▸ Tasks for this exercise
[a] Copy out the passage about the financial crisis CEOs, from "Cayne, like many" up to and including "lawyer, David Frankel.".
[b] Continue the passage about the financial crisis CEOs from the point where it stops.

▸ Study text
_ _ _ _ _

Bear Stearns was sold on March 16, 2008, in a late night deal to JPMorgan Chase & Co., which eventually paid $1.2 billion, about what it would have cost to buy the company’s Madison Avenue headquarters.
The company’s leverage ratio was 38 to 1 or higher, according to Phil Angelides, the chairman of the Financial Crisis Inquiry Commission. Cayne acknowledged in his testimony before the commission that it was too high.
“That was the business,” he said. “That was really industry practice.”
He told Angelides that he believed in Bear so strongly that he almost never sold its stock. “I rarely sold any of the firm’s stock except as needed to pay taxes,” he testified on May 5, 2010.
Like Fuld, Cayne lost about $900 million on paper when Bear’s stock plunged, but he took home plenty before the crash. He earned $87.5 million in cash bonuses from 2000 to 2007 and sold stock worth about $289.1 million in those years, according to Bebchuk’s study.
In addition to the Plaza Hotel condo, he and his wife have a second apartment on Park Avenue. They put that home on the market last month for $14.95 million. When they want to get out of the city, they can head to their $8.2 million mansion on the Jersey Shore, about a mile from the Hollywood Golf Club, or their $2.75 million condo at the Boca Beach Club in Boca Raton, Fla.
Cayne, like many of his fellow CEOs, has apparently worked to shield his assets from potential liability.
In November and December 2009, he transferred ownership of four pieces of real estate to four separate limited liability companies, called Legion Holdings I, II, III and IV, for a total of $21. Some of the LLCs share Cayne’s Plaza Hotel mailing address in public tax records.
“I take responsibility for what happened. I’m not going to walk away from the responsibility,” Cayne told the FCIC.
He hasn’t had to take any for the demise of Bear, however. He’s paid no judgments or settlements from any lawsuits, according to his lawyer, David Frankel.
Chuck Prince is helping his friends
While Fuld went down with his ship and Cayne remained until close to the end, two of their CEO brethren were pushed aside earlier — when the subprime collapse began taking its toll on profits — only to watch their companies falter from a distance.
Charles O. Prince III resigned as CEO of Citigroup on Nov. 5, 2007, when the company announced it had lost between $8 billion and $11 billion on subprime mortgage bets.
“Given the size of the recent losses in our mortgage-backed securities business, the only honorable course for me to take as Chief Executive Officer is to step down,” he said in a statement. Prince walked away with a golden parachute worth about $33.6 million.
From 2000 through his resignation, Prince took home $65.2 million in cash salary and bonuses, according to an analysis by the Center. There are no SEC reports showing that he sold any shares from 2000 through 2008. It’s unclear whether he’s sold any since he resigned. Citigroup shares were priced at more than $300 the week Prince resigned and today hover at about $50 after a 1-for-10 reverse stock split.

_ _ _ _ _

▸ Entries provided
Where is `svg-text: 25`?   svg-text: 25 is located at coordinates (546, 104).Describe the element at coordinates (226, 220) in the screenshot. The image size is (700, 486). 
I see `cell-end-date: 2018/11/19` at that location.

_ _ _ _ _

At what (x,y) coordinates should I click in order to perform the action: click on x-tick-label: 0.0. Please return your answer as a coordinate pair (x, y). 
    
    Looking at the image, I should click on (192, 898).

_ _ _ _ _

▸ Exercise answers
[a]
Cayne, like many of his fellow CEOs, has apparently worked to shield his assets from potential liability.
In November and December 2009, he transferred ownership of four pieces of real estate to four separate limited liability companies, called Legion Holdings I, II, III and IV, for a total of $21. Some of the LLCs share Cayne’s Plaza Hotel mailing address in public tax records.
“I take responsibility for what happened. I’m not going to walk away from the responsibility,” Cayne told the FCIC.
He hasn’t had to take any for the demise of Bear, however. He’s paid no judgments or settlements from any lawsuits, according to his lawyer, David Frankel.

[b]
His downfall came only months after he famously justified Citi’s continued involvement in subprime:
“When the music stops, in terms of liquidity, things will be complicated. But as long as the music is playing, you’ve got to get up and dance. We’re still dancing,” he told The Financial Times in July 2007.
Prince was succeeded by Vikram Pandit, a former hedge fund manager whose firm was acquired by Citi just months earlier for $800 million. While Pandit was trying to right the listing ship, the company continued to provide Prince with an office, an administrative assistant and a car and driver for up to five years, a package worth $1.5 million a year, according to SEC filings.
By the end of 2008, Citigroup had received $45 billion in bailout money from the U.S. Treasury and the Federal Reserve had guaranteed hundreds of millions of dollars of its debt.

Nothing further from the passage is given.